If you are migrating from an older version of this guide that documented a GPU work orchestrator, persistent GPU kernels, or CPU-to-GPU dispatch, see the Removed APIs section at the end.

Overview

              GPU device                            CPU runtime
   ┌────────────────────────────┐         ┌──────────────────────────────┐
   │ kernel (producer)          │         │ Worker::ProcessNewTaskGpu     │
   │   1. mutate POD task       │         │   1. pop gpu::Future<Task>    │
   │   2. CHI_IPC->Send(task_fp)│ ──push──▶  2. resolve Task + FutureShm  │
   │   3. future.Wait()         │         │   3. RouteTask -> chimod      │
   │                            │   ◀──   │   4. RuntimeSend writes back  │
   └────────────────────────────┘  signal │      POD output + sets        │
                                          │      FUTURE_COMPLETE          │
                                          └──────────────────────────────┘
                                  per-device gpu2cpu_queue (MPSC ring)

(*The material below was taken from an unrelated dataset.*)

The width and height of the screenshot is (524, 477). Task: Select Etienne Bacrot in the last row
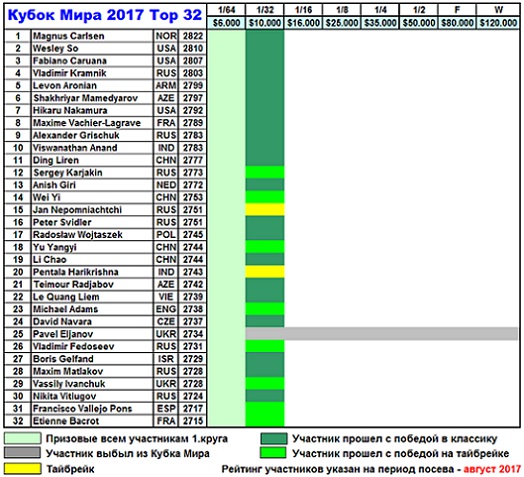point(106,421)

The only GPU-related routing mode is chi::RoutingMode::ToLocalCpu, constructed with chi::PoolQuery::ToLocalCpu(parallelism). Every other routing decision (Local, DirectId, DirectHash, Broadcast, Physical, Dynamic, Range) routes through CPU workers exactly as it does for non-GPU clients.

Architecture

Server-side state

CHIMAERA_INIT(ChimaeraMode::kServer) (or kRuntime, the alias) brings up the CPU runtime, which enumerates GPU devices and calls chi::gpu::IpcManager::ServerInitGpuQueues(queue_depth). For each physical GPU the runtime allocates:

A pinned-host backend large enough for the per-device GpuTaskQueue (declared as using GpuTaskQueue = ctp::ipc::multi_mpsc_ring_buffer<gpu::Future<Task>, CHI_QUEUE_ALLOC_T>).
A PerGpuDeviceState struct holding the queue plus a client_backends map (AllocatorId -> ClientBackend).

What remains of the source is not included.